Work instruction:
Reproduce each entry below exactly, without omitting any.

╭─ Extracted records

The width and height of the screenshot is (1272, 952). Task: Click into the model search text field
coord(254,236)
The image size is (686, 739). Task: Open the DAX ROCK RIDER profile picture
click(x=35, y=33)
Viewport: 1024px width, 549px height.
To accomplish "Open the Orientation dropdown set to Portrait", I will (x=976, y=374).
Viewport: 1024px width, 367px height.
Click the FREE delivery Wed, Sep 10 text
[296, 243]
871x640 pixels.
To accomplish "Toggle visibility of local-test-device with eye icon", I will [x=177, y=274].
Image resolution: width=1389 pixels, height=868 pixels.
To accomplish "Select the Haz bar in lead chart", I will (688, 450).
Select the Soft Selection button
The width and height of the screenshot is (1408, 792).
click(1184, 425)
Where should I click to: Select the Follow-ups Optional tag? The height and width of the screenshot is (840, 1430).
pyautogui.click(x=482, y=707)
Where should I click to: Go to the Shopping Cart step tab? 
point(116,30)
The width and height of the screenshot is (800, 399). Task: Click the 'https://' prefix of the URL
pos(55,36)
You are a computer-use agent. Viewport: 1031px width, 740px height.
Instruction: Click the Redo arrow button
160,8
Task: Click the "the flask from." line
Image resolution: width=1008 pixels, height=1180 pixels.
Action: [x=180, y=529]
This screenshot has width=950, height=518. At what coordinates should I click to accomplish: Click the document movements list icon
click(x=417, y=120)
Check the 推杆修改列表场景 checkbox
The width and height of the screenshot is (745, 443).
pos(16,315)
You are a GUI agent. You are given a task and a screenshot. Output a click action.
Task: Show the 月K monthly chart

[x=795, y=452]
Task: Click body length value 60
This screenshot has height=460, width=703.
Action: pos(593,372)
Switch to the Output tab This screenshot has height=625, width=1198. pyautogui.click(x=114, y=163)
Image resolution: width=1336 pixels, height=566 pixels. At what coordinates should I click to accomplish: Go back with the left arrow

╰─

Response to this task:
The width and height of the screenshot is (1272, 952). Task: Click into the model search text field
coord(254,236)
The image size is (686, 739). Task: Open the DAX ROCK RIDER profile picture
click(x=35, y=33)
Viewport: 1024px width, 549px height.
To accomplish "Open the Orientation dropdown set to Portrait", I will (x=976, y=374).
Viewport: 1024px width, 367px height.
Click the FREE delivery Wed, Sep 10 text
[296, 243]
871x640 pixels.
To accomplish "Toggle visibility of local-test-device with eye icon", I will [x=177, y=274].
Image resolution: width=1389 pixels, height=868 pixels.
To accomplish "Select the Haz bar in lead chart", I will (688, 450).
Select the Soft Selection button
The width and height of the screenshot is (1408, 792).
click(1184, 425)
Where should I click to: Select the Follow-ups Optional tag? The height and width of the screenshot is (840, 1430).
pyautogui.click(x=482, y=707)
Where should I click to: Go to the Shopping Cart step tab? 
point(116,30)
The width and height of the screenshot is (800, 399). Task: Click the 'https://' prefix of the URL
pos(55,36)
You are a computer-use agent. Viewport: 1031px width, 740px height.
Instruction: Click the Redo arrow button
160,8
Task: Click the "the flask from." line
Image resolution: width=1008 pixels, height=1180 pixels.
Action: [x=180, y=529]
This screenshot has width=950, height=518. At what coordinates should I click to accomplish: Click the document movements list icon
click(x=417, y=120)
Check the 推杆修改列表场景 checkbox
The width and height of the screenshot is (745, 443).
pos(16,315)
You are a GUI agent. You are given a task and a screenshot. Output a click action.
Task: Show the 月K monthly chart

[x=795, y=452]
Task: Click body length value 60
This screenshot has height=460, width=703.
Action: pos(593,372)
Switch to the Output tab This screenshot has height=625, width=1198. pyautogui.click(x=114, y=163)
Image resolution: width=1336 pixels, height=566 pixels. At what coordinates should I click to accomplish: Go back with the left arrow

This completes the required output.